▸ LISTED ENTRIES
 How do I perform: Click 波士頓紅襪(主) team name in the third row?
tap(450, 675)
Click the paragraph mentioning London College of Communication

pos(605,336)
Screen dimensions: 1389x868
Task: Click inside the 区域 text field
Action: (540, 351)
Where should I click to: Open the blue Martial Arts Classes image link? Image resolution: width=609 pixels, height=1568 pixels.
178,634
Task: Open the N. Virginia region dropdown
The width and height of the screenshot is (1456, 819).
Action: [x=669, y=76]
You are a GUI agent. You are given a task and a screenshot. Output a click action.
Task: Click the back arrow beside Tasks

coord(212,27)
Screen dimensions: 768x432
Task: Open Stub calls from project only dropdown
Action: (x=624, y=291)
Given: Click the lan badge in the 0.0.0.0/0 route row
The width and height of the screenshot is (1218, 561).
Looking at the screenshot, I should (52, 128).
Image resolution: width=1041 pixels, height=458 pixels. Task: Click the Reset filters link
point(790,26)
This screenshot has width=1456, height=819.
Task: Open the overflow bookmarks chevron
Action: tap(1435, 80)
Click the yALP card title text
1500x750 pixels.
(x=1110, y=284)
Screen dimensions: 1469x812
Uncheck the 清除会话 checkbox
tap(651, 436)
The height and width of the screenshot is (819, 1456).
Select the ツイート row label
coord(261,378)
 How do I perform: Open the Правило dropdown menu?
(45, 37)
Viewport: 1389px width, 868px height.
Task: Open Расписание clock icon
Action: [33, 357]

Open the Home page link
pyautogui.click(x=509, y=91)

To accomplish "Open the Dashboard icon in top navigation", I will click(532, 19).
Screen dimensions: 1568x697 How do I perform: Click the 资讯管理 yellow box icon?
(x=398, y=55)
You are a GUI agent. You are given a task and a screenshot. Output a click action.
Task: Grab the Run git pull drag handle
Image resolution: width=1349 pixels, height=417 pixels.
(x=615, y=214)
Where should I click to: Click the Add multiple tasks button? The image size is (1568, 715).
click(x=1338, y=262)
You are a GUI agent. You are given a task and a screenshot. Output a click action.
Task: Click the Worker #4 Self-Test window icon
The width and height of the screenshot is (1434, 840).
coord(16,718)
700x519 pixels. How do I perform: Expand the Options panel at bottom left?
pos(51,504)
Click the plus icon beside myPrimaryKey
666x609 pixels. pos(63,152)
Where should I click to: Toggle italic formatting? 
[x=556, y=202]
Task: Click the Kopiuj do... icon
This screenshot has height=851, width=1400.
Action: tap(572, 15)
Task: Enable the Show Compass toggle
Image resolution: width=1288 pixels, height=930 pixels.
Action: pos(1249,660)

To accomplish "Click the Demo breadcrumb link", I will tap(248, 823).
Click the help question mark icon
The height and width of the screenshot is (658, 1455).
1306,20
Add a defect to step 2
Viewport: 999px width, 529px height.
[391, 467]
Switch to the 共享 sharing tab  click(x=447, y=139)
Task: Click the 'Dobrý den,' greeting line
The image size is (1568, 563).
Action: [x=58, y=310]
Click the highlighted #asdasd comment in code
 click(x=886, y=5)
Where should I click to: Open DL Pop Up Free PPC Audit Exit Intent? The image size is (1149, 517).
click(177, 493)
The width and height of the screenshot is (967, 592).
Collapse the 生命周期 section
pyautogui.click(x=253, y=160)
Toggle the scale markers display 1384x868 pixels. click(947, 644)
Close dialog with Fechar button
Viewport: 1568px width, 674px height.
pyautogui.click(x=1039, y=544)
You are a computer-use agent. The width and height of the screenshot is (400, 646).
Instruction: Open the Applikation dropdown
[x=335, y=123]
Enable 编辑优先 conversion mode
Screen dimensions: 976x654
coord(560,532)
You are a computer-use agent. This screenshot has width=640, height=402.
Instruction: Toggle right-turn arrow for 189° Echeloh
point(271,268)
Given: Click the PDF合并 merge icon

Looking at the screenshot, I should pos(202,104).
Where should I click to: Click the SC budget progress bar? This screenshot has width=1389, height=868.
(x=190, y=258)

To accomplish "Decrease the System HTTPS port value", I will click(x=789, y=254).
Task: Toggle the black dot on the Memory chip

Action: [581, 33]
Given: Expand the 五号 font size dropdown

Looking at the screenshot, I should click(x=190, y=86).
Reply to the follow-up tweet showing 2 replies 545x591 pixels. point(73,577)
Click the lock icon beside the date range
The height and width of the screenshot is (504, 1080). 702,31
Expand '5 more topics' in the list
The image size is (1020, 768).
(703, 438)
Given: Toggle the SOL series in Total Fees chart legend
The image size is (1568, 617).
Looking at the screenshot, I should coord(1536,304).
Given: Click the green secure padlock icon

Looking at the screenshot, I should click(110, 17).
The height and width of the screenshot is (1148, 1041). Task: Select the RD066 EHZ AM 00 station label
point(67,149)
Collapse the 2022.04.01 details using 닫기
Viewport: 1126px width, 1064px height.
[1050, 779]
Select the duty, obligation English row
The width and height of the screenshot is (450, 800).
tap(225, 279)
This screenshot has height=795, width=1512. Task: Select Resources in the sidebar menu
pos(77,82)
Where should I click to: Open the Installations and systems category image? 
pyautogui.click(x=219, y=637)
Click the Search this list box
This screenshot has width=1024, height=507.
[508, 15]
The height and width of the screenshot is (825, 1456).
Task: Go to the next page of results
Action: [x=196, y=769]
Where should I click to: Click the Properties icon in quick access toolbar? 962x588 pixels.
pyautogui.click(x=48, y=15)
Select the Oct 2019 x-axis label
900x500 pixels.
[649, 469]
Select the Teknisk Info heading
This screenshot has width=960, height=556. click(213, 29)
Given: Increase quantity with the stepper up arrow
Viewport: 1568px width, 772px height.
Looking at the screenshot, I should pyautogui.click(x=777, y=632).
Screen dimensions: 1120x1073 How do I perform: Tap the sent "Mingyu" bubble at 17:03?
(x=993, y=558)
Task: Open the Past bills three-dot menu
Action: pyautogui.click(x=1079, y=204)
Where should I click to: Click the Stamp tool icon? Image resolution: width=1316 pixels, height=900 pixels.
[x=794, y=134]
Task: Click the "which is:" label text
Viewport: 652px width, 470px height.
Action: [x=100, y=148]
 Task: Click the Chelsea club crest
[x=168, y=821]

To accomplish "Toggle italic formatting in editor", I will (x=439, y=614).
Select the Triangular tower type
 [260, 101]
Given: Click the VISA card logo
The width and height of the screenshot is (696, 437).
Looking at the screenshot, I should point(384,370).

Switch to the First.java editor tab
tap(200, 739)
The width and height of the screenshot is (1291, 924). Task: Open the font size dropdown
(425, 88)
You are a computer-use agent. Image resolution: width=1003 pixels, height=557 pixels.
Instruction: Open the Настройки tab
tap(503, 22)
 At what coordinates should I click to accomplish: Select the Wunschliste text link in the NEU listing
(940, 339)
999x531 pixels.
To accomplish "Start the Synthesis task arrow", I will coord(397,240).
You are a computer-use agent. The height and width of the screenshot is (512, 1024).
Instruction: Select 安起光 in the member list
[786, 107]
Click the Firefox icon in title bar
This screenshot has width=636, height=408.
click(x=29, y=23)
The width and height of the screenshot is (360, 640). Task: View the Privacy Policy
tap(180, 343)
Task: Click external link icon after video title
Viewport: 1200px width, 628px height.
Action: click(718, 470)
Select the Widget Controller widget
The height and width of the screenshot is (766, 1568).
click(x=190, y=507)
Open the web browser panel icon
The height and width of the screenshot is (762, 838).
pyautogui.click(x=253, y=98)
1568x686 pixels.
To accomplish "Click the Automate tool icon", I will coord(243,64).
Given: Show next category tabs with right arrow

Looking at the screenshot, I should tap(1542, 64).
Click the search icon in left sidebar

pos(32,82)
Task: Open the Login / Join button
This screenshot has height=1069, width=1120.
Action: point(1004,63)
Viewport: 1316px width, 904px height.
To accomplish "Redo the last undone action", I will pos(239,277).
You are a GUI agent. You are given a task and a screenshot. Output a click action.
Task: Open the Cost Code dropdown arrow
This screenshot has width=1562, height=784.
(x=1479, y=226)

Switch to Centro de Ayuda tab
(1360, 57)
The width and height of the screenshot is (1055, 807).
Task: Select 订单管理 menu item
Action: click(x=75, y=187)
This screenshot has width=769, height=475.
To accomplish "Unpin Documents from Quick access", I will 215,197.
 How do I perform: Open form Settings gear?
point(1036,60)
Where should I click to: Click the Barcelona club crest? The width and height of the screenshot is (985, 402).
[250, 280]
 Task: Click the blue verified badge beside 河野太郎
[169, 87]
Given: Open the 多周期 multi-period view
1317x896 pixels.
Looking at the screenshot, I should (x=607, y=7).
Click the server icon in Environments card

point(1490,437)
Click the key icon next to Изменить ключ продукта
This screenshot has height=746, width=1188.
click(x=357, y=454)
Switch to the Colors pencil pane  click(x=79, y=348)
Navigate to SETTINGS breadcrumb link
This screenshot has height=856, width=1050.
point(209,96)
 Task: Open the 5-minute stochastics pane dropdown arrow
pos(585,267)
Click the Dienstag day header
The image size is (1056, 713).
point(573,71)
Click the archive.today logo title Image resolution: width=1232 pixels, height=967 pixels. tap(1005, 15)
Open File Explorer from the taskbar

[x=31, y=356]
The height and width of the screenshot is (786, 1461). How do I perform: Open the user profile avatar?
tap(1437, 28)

▸ THE REQUEST
Print word for word the part of the items above that opens with the line containing "Where should I click to: Click the Add" and closes with the line containing "will tap(248, 823).", including both of those lines.

▸ OUTPUT FOR THIS EXERCISE
Where should I click to: Click the Add multiple tasks button? The image size is (1568, 715).
click(x=1338, y=262)
You are a GUI agent. You are given a task and a screenshot. Output a click action.
Task: Click the Worker #4 Self-Test window icon
The width and height of the screenshot is (1434, 840).
coord(16,718)
700x519 pixels. How do I perform: Expand the Options panel at bottom left?
pos(51,504)
Click the plus icon beside myPrimaryKey
666x609 pixels. pos(63,152)
Where should I click to: Toggle italic formatting? 
[x=556, y=202]
Task: Click the Kopiuj do... icon
This screenshot has height=851, width=1400.
Action: tap(572, 15)
Task: Enable the Show Compass toggle
Image resolution: width=1288 pixels, height=930 pixels.
Action: pos(1249,660)

To accomplish "Click the Demo breadcrumb link", I will tap(248, 823).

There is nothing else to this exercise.